A lot of R.A.'s lowlife delinquent persona works on a kind of outdated conception of shock value, a South Park-esque "equal opportunity offender" attitude that results in him doing a whole lot of punching down here, especially when it comes to women. He also seems to be slightly obsessed with being white, though not at a Haystak level. I just don't find that stuff as acceptable as I did when I was 19, but even if we say for the sake of argument that it's a me problem, there is nothing that justifies R.A. flagrantly using the n-word on the hidden track "Shoulda Never" that appears after about a minute of silence following the outro. It's the classic "I have lots of Black friends so everybody knows I'm not racist" canard. I'm glad he seems to have learned his lesson but honestly, old-school R.A. the Rugged Man seemed pretty ignorant on the subject of race.
In recent years, it seems like R.A. is doing very well for himself. He appears to be in a good place financially & mental health-wise. He's taking better care of himself. Good for him. He is aware of his status as elder statesman, & has done his part to elevate young artists like A-F-R-O. He seems less given to self-sabotage & more willing to embrace the success that his music has brought. With this, though, have come other changes. His rap style has changed: he now enunciates a lot cleaner, his lyrics have become a lot more showy, & he does a lot more speed rapping than he used to. I can't help but notice that this has been a parallel evolution to the artist that R.A. & everybody else gets sick of him being compared to: Eminem. Both are hyper-aware of their legacy, constantly out to prove how nice they are at the expense of everything else, & rap with huge chips on their shoulder. Lots of technique & not as much id. Consequently, both artists' output has suffered.

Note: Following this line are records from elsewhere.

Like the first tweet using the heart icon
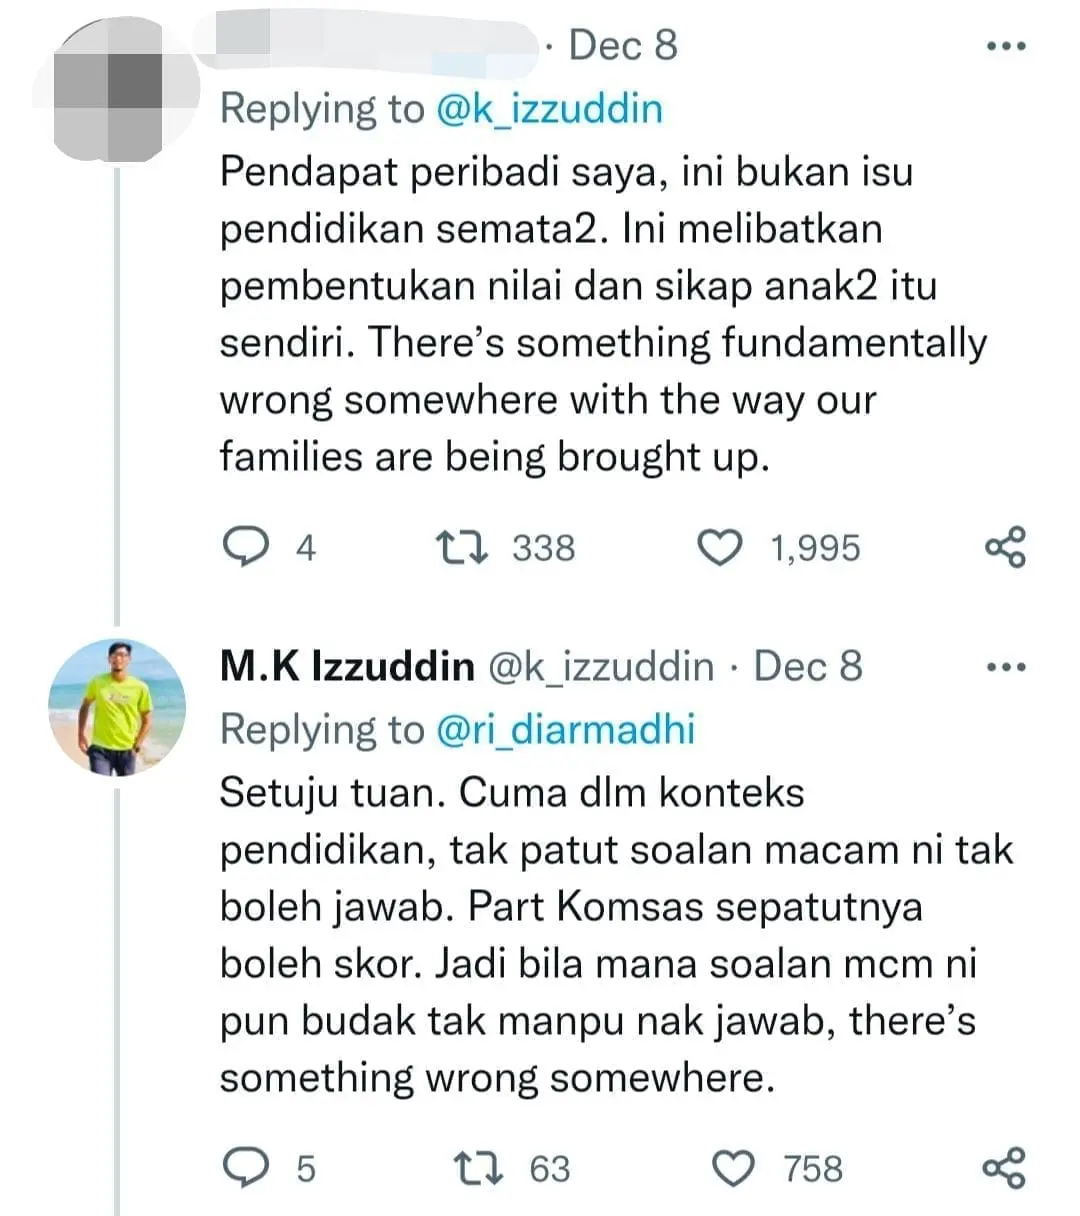Viewport: 1080px width, 1216px height. (x=722, y=546)

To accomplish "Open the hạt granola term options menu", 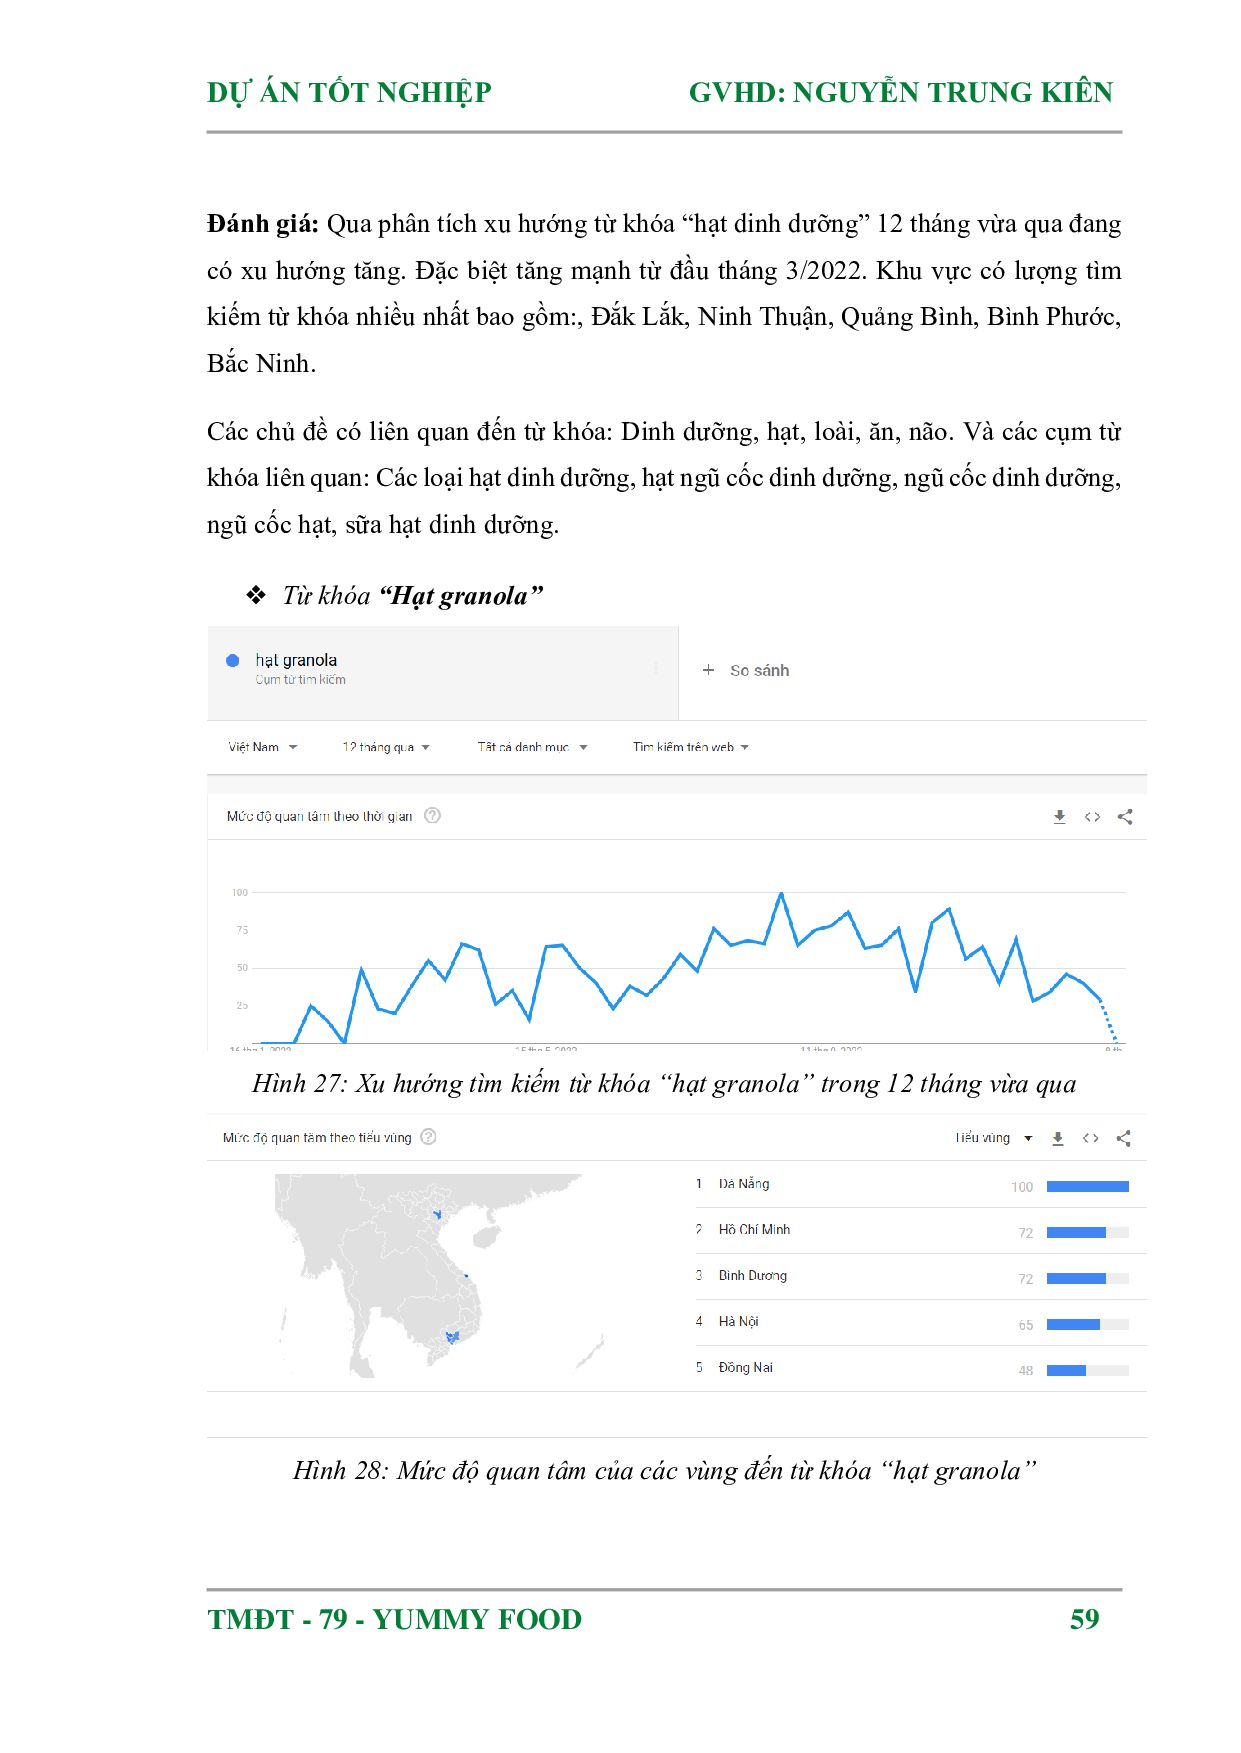I will tap(656, 668).
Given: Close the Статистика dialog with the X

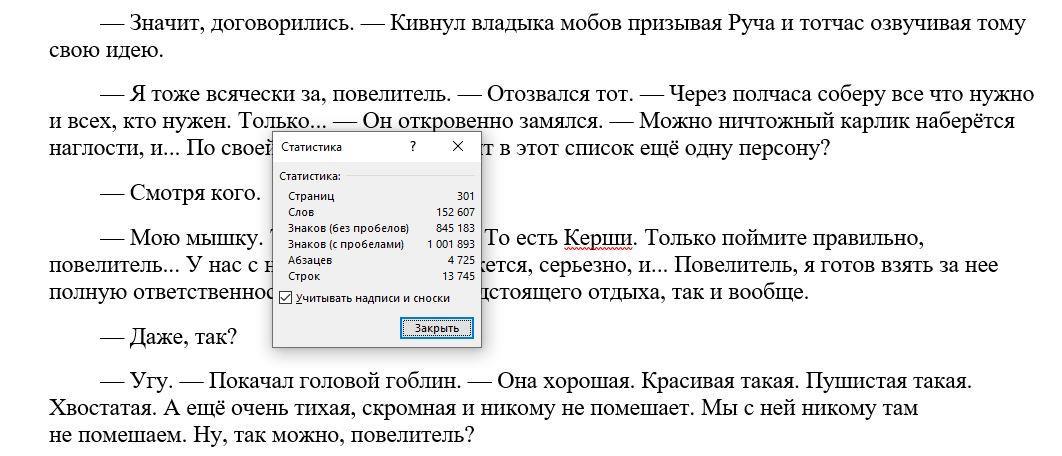Looking at the screenshot, I should (x=458, y=146).
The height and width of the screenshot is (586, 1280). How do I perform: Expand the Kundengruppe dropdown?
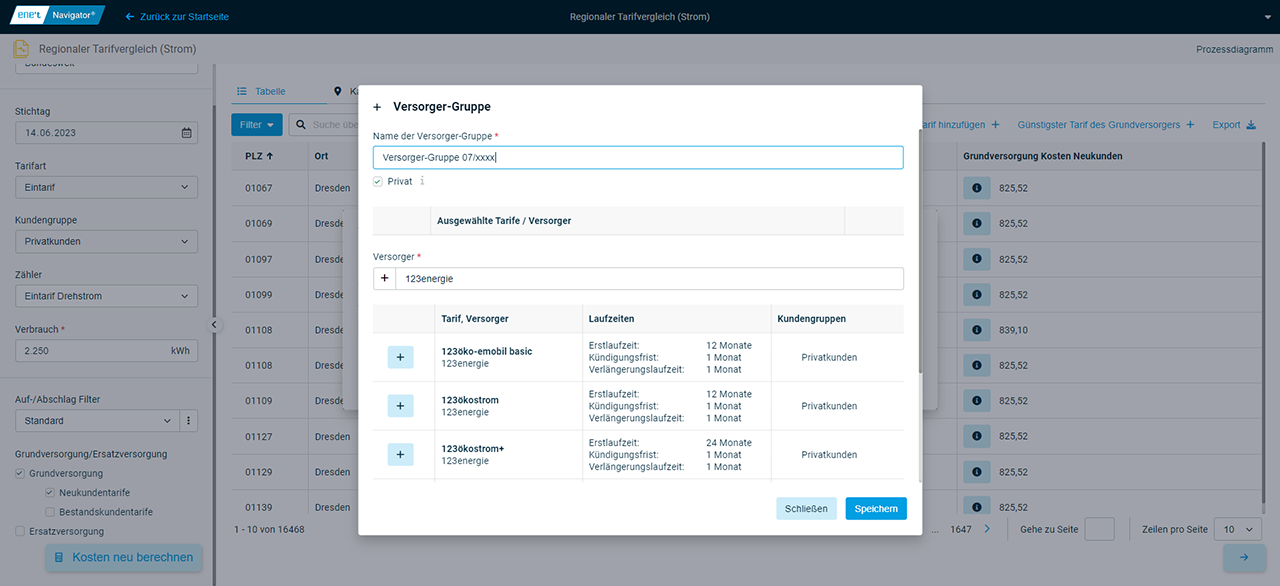pyautogui.click(x=106, y=242)
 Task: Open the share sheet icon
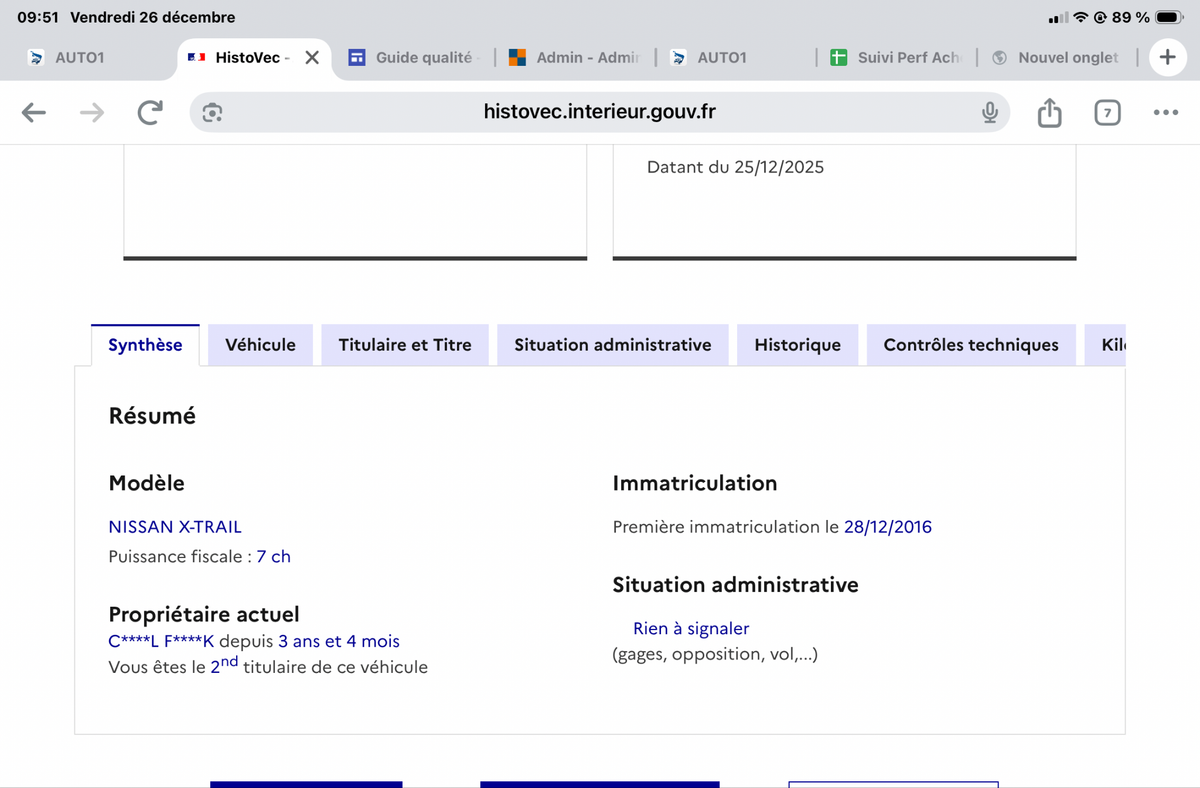[x=1049, y=113]
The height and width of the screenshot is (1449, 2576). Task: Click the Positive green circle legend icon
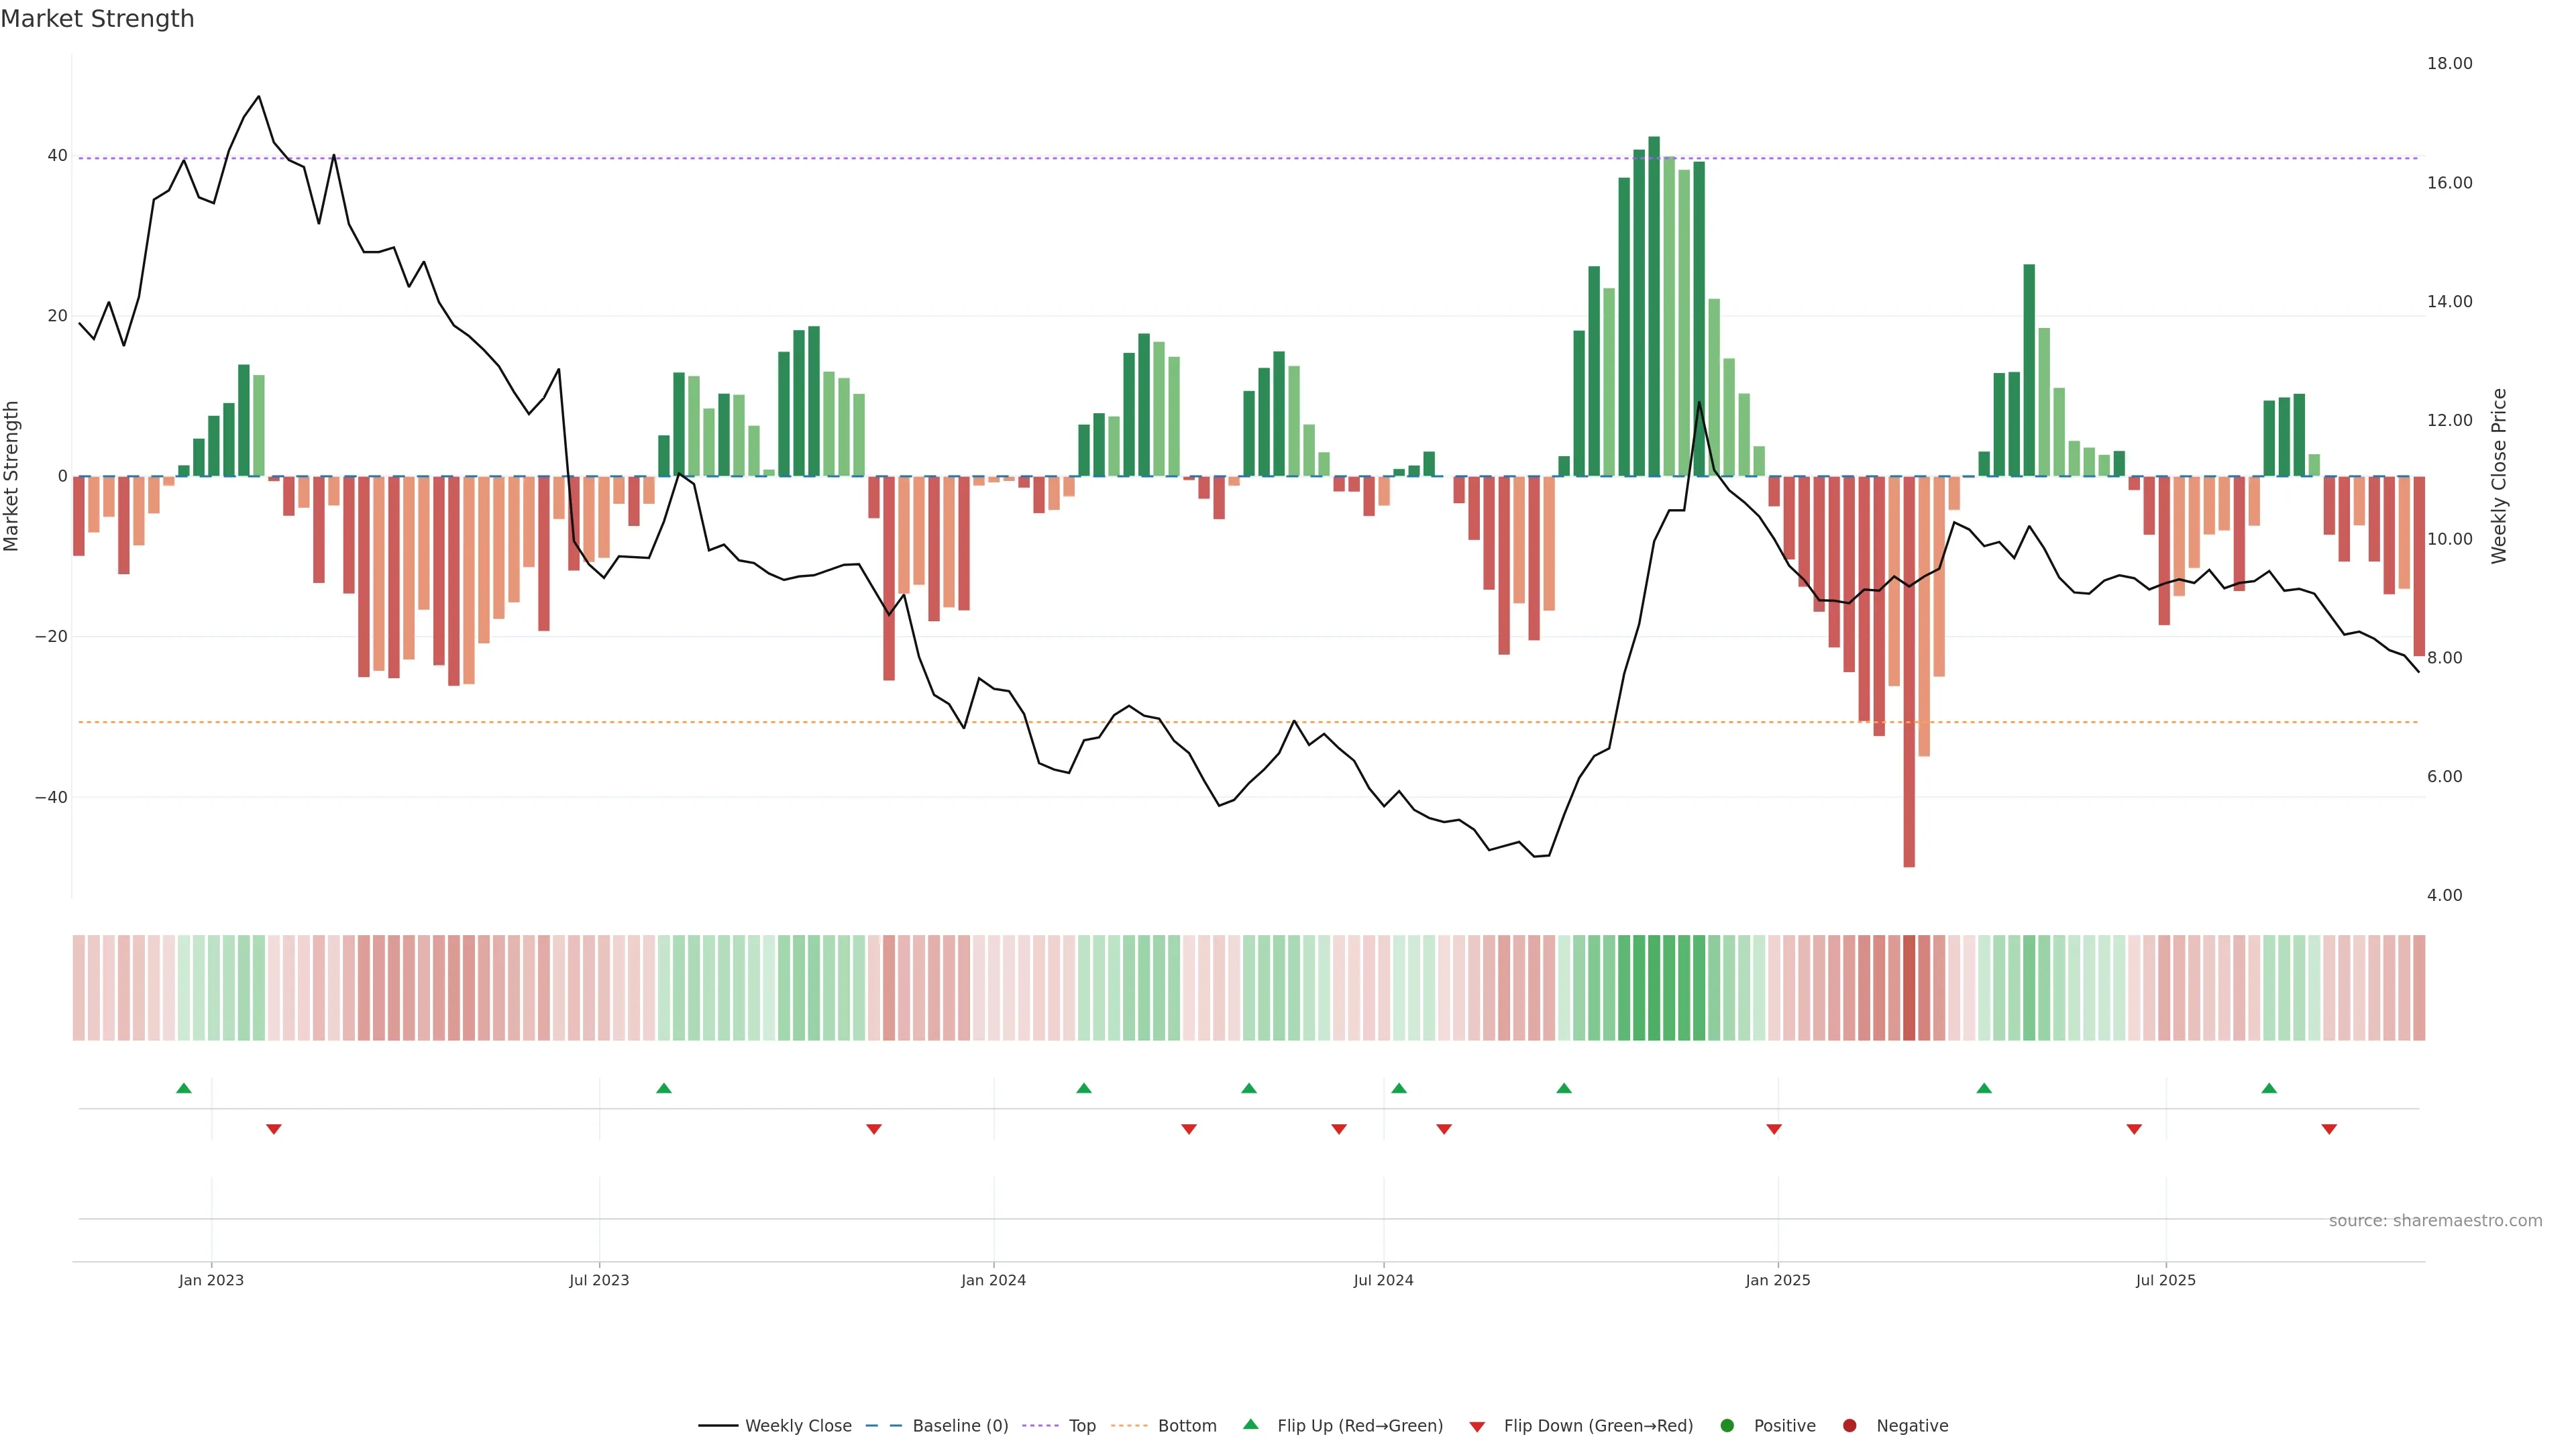1727,1426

While Legends Never Die & All My Heroes Are Dead are technically "better" (i.e. more polished, more proficient) than Die, Rugged Man, Die & Night of the Bloody Apes, but I can't help it if old fat sloppy crustified R.A. resonates with me more. I guess it's sad that his music seemed more compelling when he was in a self-destructive place in his life, but what's even sadder is that's not uncommon among rappers in general.